With all that being said, I enjoyed this lighter issue quite a bit. If a story has good characters, it’s easy to simply just spend time with them – even if they aren’t doing anything that is intrinsically cool or important. Donning my nerd cap, I remember this being executed expertly in the “Tricia Tanaka Is Dead” episode of  LOST. LOST, as most probably know, garnered a lot of interest from viewers because it created a deep mystery that was slowly revealed over the course of several episodes. In each installment of the show you hoped to learn something more about the island, the Others, or Charles Widmore and were always disappointed when an episode failed to deliver on this expectation. But “Tricia Tanaka Is Dead” departed from this format and allowed the audience to just hang out and drink beer with some of its best characters while they fixed up an old car. Not exactly the most scintillating plot line but one that reminded you why you really watch the show. Issue 6 of Dial H is fun for just these same reasons: the characters are great and if they were real people you would probably enjoy hanging out with them. For me, what ultimately makes a title worth reading every month is how interested in the characters I am, regardless of the plot (unless it’s really bad). When you get to the bottom of any story what we really interests the reader is the people because that’s who they relate to and their guide in a foreign world.

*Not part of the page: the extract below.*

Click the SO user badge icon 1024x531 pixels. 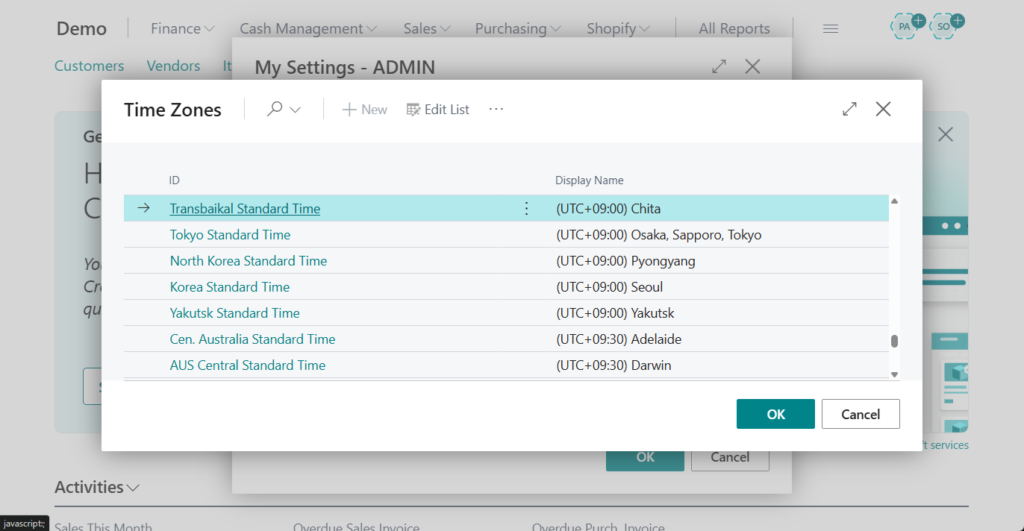[944, 26]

Yet while all this character building is enjoyable, this issue is much more than a simple “hang out” issue. As I said before, Dial H isn’t your typical comic title, partially because it is constantly commenting on superheroes and comic books as a medium. Manteau’s restriction on culturally insensitive superheroes reminds you that comic books — being a medium that is updated weekly — are required to update their heroes and messages to the times they are being published in. Chief Mighty Arrow might have flown by in the 1950s (hell maybe even in the 1980s), but in today’s world there is no room for a character that perpetuates hurtful stereotypes. Similarly, Mieville advocates for a more progressive look at female characters in comic books. Manteau’s refusal to go out crime-fighting as the ElectroCutie reminds us that in comics female characters shouldn’t be reduced to the the fantasy of “13 year old boys.”

This ultimately speaks to why I enjoy this title so much. While the plot is interesting and certainly promises to yield entertainment in the future, it’s merely one aspect of Dial H as opposed to being the aspect of it, as is sometimes the case in lesser titles. When reading any issue of Dial H, I feel as if I’m being more than entertained – I feel like I’m being educated. Like you said Patrick, Dial H 6 is a nice break from the dense issues explored in 0-5, but what I appreciate is it’s exploration of different issues unrelated to those contained in its universe.

Also the puns, so good. Cockahoop still takes the gold though.

For a complete list of what we’re reading, head on over to our Pull List page.  Whenever possible, buy your comics from your local mom and pop comic bookstore.  If you want to rock digital copies, head on over to DC’s website and download issues there.  There’s no need to pirate, right?

4 comments on “Dial H 6

  1. I LOVE ElectroCutie. I would have rocked the HELL out of that identity.

    One downside with these seemingly infinite characters is that we so rarely see them. I think Manteau made the point once how rare it is to dial the same hero twice; even though I love the Tim Burton-y Boy Chimney, but I’ll probably never see him in the book again.

    And, come on, Bumper Carla!

    • I love the expression on Nelson’s face when he sees ElectroCutie. It’s obvious that he has no qualms with her outfit. Maybe someday we’ll get a Dial H burlesque show. A man can dream.

      • It’s kind of weird to be suddenly aware of your only friend’s sexuality. Do we think there’s some kind of May-December thing brewing between Nelson and Manteau?

        • While I wouldn’t be opposed to Nelson and Manteau giving each other kisses I think I would like it better if they continued to build a lasting friendship and partnership. However, either ending would be pretty unconventional so I would approve of both.